John Saumarez Smith, editor
The Bookshop at 10 Curzon Street:
Letters between Nancy Mitford
and Heywood Hill, 1952-73
Frances Lincoln, 191 pages, 12.99 pounds
“When a man is tired of London,” Dr. Johnson observed, “he is tired of life.” By the same token, when a man is tired of Heywood Hill, he is tired of books. This charming London bookstore, tucked away in a quiet bit of Mayfair, is my favorite purveyor of books. It sells new books—I always acquire a few when I go there—but it is for its couches of old and rare books that the shop is best known. “Couches”? That, it turns out, is Heywood Hill-ese for piles, of which there is an enticing abundance in this bookshop.
By comparison with today’s Barnes & Noble leviathans, HH is tiny, but it has a stellar collection, always full of surprises, and what they don’t happen to have they know about and can always get. John Saumarez Smith, who came to the shop in 1965 and now runs it, is cheerfully omniscient and somehow manages to turn up even the most out-of-the-way volume within weeks. I’ve never been able to stump him, though I have tried. I wonder if Nancy Mitford, who worked at Heywood Hill’s shop in the 1940s, was as impressively erudite.
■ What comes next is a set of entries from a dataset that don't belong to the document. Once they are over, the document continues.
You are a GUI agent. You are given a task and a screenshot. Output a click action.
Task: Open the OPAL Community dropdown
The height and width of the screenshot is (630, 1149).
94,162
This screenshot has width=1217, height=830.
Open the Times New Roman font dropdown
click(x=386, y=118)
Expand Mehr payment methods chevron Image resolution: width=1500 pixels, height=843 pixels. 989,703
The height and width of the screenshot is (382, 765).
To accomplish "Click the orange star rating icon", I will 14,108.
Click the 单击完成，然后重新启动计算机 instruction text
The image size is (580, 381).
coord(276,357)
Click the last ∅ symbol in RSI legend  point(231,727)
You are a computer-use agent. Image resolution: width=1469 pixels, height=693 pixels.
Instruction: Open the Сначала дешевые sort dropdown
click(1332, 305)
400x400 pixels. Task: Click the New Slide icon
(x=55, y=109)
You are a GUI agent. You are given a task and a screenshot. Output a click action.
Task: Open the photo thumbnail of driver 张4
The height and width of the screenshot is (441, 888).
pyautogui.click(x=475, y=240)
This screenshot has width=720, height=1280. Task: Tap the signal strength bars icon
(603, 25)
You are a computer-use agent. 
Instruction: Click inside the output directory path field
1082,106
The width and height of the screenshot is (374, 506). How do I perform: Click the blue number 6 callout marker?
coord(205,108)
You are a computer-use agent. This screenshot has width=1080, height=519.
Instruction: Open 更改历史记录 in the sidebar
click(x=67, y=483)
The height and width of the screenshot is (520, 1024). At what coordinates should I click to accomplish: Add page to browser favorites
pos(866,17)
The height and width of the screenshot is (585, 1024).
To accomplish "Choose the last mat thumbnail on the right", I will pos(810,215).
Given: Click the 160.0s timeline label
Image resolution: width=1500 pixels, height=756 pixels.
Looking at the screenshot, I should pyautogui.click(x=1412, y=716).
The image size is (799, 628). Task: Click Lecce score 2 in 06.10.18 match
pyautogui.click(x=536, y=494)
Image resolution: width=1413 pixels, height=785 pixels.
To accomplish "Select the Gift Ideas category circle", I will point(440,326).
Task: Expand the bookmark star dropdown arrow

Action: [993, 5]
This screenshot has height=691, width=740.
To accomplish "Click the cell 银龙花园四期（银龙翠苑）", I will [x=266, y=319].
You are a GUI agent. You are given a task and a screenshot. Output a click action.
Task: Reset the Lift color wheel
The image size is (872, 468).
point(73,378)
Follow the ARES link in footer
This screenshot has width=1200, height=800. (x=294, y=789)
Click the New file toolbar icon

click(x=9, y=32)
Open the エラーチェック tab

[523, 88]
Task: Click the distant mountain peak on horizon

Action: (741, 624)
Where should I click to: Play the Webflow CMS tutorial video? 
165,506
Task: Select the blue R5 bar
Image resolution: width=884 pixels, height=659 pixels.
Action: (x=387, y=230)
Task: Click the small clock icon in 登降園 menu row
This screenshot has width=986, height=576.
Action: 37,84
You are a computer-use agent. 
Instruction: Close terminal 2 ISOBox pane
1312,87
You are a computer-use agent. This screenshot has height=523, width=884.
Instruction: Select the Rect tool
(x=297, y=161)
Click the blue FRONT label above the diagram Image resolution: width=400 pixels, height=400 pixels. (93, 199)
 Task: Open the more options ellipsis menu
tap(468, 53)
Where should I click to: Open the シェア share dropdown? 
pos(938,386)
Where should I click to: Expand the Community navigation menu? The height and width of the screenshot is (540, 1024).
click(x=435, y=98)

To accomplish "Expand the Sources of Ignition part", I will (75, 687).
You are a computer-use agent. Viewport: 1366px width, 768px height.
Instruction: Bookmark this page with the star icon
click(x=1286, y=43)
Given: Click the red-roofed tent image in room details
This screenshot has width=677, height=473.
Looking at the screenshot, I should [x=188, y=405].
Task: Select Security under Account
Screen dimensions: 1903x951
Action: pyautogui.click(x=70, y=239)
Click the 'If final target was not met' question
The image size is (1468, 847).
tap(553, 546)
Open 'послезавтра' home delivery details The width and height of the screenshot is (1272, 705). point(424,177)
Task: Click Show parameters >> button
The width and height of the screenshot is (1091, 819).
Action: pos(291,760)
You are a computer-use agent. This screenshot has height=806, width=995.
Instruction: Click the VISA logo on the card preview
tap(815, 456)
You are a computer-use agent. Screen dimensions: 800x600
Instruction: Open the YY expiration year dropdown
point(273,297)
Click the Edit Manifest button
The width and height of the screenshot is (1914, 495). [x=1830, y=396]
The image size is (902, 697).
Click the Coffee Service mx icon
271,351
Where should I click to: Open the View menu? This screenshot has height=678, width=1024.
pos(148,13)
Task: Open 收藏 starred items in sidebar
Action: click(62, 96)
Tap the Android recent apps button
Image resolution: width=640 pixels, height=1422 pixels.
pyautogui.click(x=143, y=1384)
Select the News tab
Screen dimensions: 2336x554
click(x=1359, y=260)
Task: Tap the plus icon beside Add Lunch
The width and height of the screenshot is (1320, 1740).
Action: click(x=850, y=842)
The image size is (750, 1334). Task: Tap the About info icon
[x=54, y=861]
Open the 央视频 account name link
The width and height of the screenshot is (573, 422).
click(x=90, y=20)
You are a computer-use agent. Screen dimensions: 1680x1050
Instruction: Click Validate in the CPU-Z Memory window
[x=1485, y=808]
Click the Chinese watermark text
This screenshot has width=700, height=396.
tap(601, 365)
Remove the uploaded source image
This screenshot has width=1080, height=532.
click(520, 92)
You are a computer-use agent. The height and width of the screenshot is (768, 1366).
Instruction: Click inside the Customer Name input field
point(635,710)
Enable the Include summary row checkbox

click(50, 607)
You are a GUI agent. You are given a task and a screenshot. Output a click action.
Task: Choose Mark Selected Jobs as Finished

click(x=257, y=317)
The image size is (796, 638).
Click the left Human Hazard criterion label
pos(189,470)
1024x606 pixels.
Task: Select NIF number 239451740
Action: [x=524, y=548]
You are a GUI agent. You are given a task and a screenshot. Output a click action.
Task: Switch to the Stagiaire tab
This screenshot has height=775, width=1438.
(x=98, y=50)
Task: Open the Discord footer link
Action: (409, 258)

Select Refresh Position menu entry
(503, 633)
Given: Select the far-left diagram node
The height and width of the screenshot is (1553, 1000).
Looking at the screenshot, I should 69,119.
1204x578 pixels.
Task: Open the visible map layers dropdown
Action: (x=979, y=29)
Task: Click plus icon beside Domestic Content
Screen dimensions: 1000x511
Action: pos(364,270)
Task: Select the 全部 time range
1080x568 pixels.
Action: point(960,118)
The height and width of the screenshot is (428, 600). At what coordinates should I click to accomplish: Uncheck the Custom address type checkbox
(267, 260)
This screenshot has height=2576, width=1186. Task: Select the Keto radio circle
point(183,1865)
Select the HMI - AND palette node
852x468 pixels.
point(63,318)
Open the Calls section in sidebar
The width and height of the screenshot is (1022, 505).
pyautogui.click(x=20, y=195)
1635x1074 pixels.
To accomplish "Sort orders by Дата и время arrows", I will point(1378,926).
As Mr. Saumarez Smith notes, there is no shortage of published material about Nancy Mitford and her sisters. Since her death in 1973 at 68, the author of The Pursuit of Love, Voltaire in Love, and those infamous reflections on “U” and “non-U” usage has emerged as a cult interest, as have her sisters. Every time a biography or new collection of letters appears I read it and then say “Enough! No more.” Until the next one appears, which I proceed to gobble up. This volume of letters between NM, then living in Paris, and G. Heywood Hill (1907–1986) is like a glass of champagne, from a good year, at a quiet garden party. It’s a beautiful day, one is among friends—but not too many—and laughter reigns.
Nancy, in 1963:
Abbé Girard, quite the nicest of priests, who came here, asked for Voltaire Amoureux, so I said to Mme. Costa what should I put comme dédicace. She said I think better put nothng or else when he is dead & they look at this book, he will be compromised. “You see you are such a beautiful young (sic) lady, it’s not as though you were Mme. de Pange.” Can you wonder I like coming here!
And here is HH from 1971:
One of [his wife] Anne’s other brothers Bob—the one who talks hind legs off people—has been staying with [his daughter] Harriet. H. writes “At the end of one long talkative evening, I had gone to bed. I heard Bob saying to [her husband] Tim, Well, my dear, I must say I think Gray’s Elegy is one of the really GREAT works of art (humm, sniff, snort). Well, I think, replied Tim, it’s the biggest load of crap I’ve ever read. Bob got up & went to bed.